グローバルサウスの「脱ドル化」戦略と多極化する国際決済システム:2026年最新動向

2026年4月12日、世界経済は歴史的な転換点に立たされている。グローバルサウス諸国が米ドルへの依存を減らし、自国通貨や代替決済システムを強化する動きが加速しており、国際金融秩序の多極化が顕著になっている。この「脱ドル化」の潮流は、中国の決済システム拡張、BRICS諸国による新決済システムの導入、各国中央銀行による金準備の増加、そして現地通貨決済の拡大といった具体的な動きによって裏付けられている。

中国CIPSの機能拡張と非米ドル決済の加速

中国は、クロスボーダー人民元決済システム(CIPS)の機能拡張を通じて、非米ドル決済網の構築を強力に推進している。2026年2月には、CIPSの多通貨対応に向けた規制変更が施行され、人民元以外の通貨での決済がより容易になった。これにより、国際貿易における人民元の利用が一段と加速すると見られている。その具体的な進展を示す事例として、2026年3月初旬には義烏保税物流センターが1日あたりの貨物取扱額3億元(約4,350万ドル)超を達成したことが挙げられる。これは、中国が主導する非米ドル決済網が着実に拡大していることを示す明確な指標である。

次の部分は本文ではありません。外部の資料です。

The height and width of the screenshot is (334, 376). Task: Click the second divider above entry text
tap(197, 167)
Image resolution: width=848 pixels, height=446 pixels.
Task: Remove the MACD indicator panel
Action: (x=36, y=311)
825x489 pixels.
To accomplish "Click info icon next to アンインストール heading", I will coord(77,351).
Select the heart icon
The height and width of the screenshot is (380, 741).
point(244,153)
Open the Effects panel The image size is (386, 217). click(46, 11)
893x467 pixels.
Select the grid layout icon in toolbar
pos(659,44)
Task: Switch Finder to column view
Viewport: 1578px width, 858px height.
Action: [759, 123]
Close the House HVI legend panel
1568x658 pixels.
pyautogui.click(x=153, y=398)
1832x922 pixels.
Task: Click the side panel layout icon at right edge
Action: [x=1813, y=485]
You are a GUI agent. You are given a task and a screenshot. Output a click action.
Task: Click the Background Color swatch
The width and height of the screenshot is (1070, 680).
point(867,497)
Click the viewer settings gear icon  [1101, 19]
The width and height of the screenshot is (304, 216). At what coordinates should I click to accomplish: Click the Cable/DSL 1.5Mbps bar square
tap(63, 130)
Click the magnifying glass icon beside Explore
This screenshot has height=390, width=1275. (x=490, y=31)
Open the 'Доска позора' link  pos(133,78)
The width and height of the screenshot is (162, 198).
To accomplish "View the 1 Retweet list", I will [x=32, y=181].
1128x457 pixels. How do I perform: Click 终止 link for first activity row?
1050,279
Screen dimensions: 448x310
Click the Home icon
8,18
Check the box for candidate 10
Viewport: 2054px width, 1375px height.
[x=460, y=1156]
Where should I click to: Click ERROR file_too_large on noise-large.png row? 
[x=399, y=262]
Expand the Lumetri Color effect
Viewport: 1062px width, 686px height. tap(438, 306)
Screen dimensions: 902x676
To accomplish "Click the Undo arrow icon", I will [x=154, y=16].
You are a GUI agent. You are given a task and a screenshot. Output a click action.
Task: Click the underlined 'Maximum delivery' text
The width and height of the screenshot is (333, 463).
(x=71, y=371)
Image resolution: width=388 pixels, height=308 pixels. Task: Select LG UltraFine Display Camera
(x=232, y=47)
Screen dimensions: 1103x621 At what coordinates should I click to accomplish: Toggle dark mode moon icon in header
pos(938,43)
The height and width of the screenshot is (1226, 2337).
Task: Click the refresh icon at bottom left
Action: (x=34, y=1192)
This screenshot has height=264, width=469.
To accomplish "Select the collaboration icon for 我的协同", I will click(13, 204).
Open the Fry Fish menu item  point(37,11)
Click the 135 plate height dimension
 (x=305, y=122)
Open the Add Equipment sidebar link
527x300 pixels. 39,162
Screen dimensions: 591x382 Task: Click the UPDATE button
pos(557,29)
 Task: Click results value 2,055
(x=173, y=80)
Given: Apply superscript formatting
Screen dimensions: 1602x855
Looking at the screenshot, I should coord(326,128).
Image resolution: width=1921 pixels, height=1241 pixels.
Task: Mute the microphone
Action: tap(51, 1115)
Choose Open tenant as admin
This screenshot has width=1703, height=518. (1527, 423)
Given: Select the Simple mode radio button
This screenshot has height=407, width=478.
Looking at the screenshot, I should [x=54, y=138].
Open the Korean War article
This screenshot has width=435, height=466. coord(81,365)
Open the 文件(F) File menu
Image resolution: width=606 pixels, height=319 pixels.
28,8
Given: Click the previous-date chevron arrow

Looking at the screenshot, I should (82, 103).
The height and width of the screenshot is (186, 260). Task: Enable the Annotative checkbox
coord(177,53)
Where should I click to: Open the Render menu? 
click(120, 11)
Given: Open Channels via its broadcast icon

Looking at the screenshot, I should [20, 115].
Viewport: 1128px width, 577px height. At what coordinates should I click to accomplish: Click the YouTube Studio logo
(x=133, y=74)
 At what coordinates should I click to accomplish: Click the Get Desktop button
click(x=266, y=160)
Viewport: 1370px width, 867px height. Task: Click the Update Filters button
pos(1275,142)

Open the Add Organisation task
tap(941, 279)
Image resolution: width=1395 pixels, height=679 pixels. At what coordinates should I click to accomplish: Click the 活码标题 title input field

BRICSによる新決済システムの導入と共通通貨構想の進展

BRICS諸国もまた、脱ドル化戦略の主要な担い手として、独自の決済システム構築を進めている。統一決済システム「Brics Pay」は2026年の段階的な稼働を目指しており、米ドルに代わる国際決済手段としての地位確立を狙う。また、2026年2月17日にはブラジルで新しい決済システム「DCMS」が導入され、BRICS圏内での現地通貨決済を促進する動きが具体化している。

BRICSの共通通貨構想については、ロシア外務副大臣セルゲイ・リャブコフ氏が、2026年のBRICSサミットでは共通通貨ではなく現地通貨利用の拡大に焦点が当てられると発言しており、当面は各国通貨での取引促進が優先される見通しだ。 2026年のBRICS拡大により、この経済圏は世界のGDPの35%以上、人口の45%を代表するようになると予測されており、その経済的影響力は計り知れない。

各国中央銀行による金準備の増加と米ドル準備比率の低下

グローバルサウス諸国の中央銀行は、米ドルへの依存を減らすため、金準備の増加を積極的に進めている。2026年4月6日時点で、ブラジルは42トンの金を追加購入し、ドル保有を削減したと報じられた。 中国人民銀行も、2026年3月末時点で17カ月連続で金保有量を増加させ、その総量は約2313トンに達している。

世界金協会(WGC)の調査によると、中央銀行の金購入量は2022年以降3年連続で年間1,000トンを超え、2025年も863トンと高水準を維持している。さらに、2026年には68%の中央銀行が金保有を増やす計画であるという。 こうした動きを背景に、世界の外貨準備に占める米ドルの割合は、2026年第1四半期には56%まで低下した事実が指摘されており、国際基軸通貨としてのドルの地位が揺らぎつつあることを示唆している。

現地通貨決済の拡大と地政学的影響

現地通貨での決済は、地政学的な緊張が高まる中で、その重要性を増している。2026年4月1日、ロシアはガス料金のルーブル決済を7月1日まで延長すると発表した。 また、2026年4月3日頃には、イランがホルムズ海峡通過料の人民元決済を可能にしたことで、中国企業株が急騰する事態が発生した。 これは、エネルギー取引や戦略的要衝における決済において、米ドル以外の通貨が選択肢として浮上していることを明確に示している。

さらに、インドとアラブ首長国連邦(UAE)は、現地通貨での原油取引を成功させており、非米ドル決済の具体的な進展と、それがもたらす地政学的な影響は無視できない。

グローバルサウス金融フォーラムと今後の展望

2026年3月26日には、北京で「2026年グローバルサウス金融フォーラム」が開催され、30以上の国・地域が参加した。このフォーラムでは、より包摂的で持続可能な金融協力の強化が目指され、グローバルサウス諸国間の連携強化が確認された。

2026年以降もデドル化は加速する可能性が高く、国際金融秩序の多極化は不可逆的な流れとなっている。野村證券の2025年12月11日時点の分析では、新興国市場が米ドル離れへの思惑の追い風を受けて好調を維持していると指摘されており、この傾向は今後も続くと見られる。 グローバルサウス諸国の台頭と、それに伴う国際決済システムの変革は、世界経済の新たな局面を切り開くことになるだろう。